* BEGIN Data supplied *

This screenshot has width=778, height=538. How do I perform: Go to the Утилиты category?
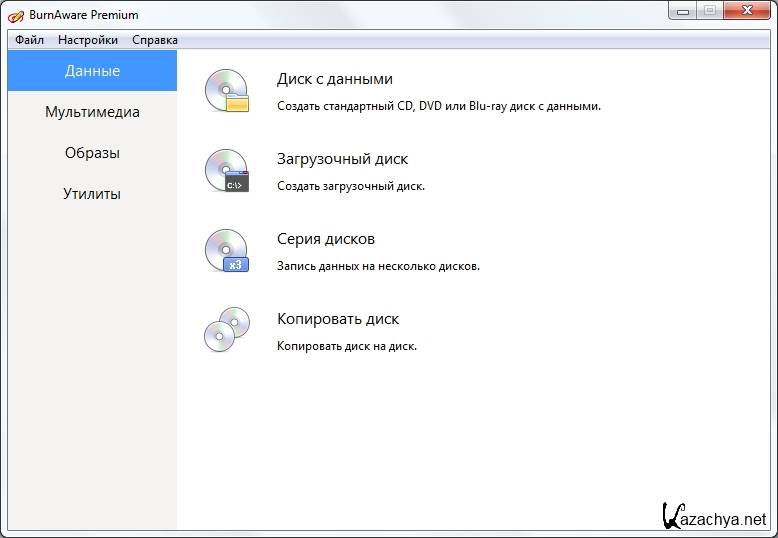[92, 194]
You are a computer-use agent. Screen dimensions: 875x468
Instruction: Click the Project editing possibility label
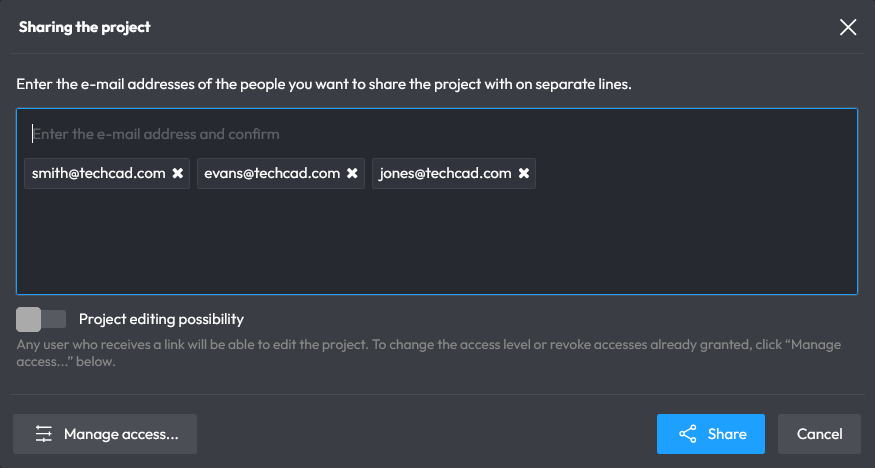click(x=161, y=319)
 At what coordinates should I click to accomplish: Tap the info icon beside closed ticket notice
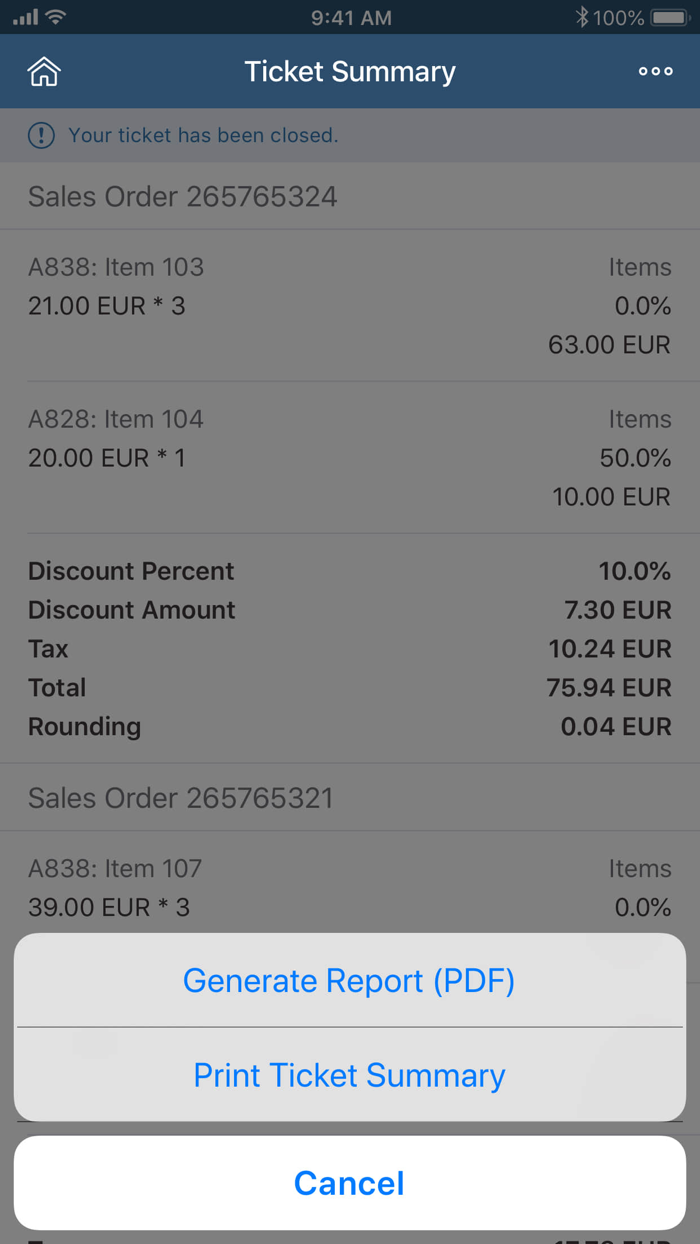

* END Data supplied *
* BEGIN Data supplied *

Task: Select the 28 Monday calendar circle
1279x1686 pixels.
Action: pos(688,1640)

* END Data supplied *

» **Exercise details**:
Update the stretch of rows from the line containing "You are a computer-use" through the line containing "At what coordinates", replacing "Screen dimensions" with "Display size" and keeping everything else the same. Give back only those lines, and omit the pictures.

» **Right answer**:
You are a computer-use agent. Display size: 875x468
Instruction: Click the Project editing possibility label
click(x=161, y=319)
 At what coordinates should I click to accomplish: Tap the info icon beside closed ticket notice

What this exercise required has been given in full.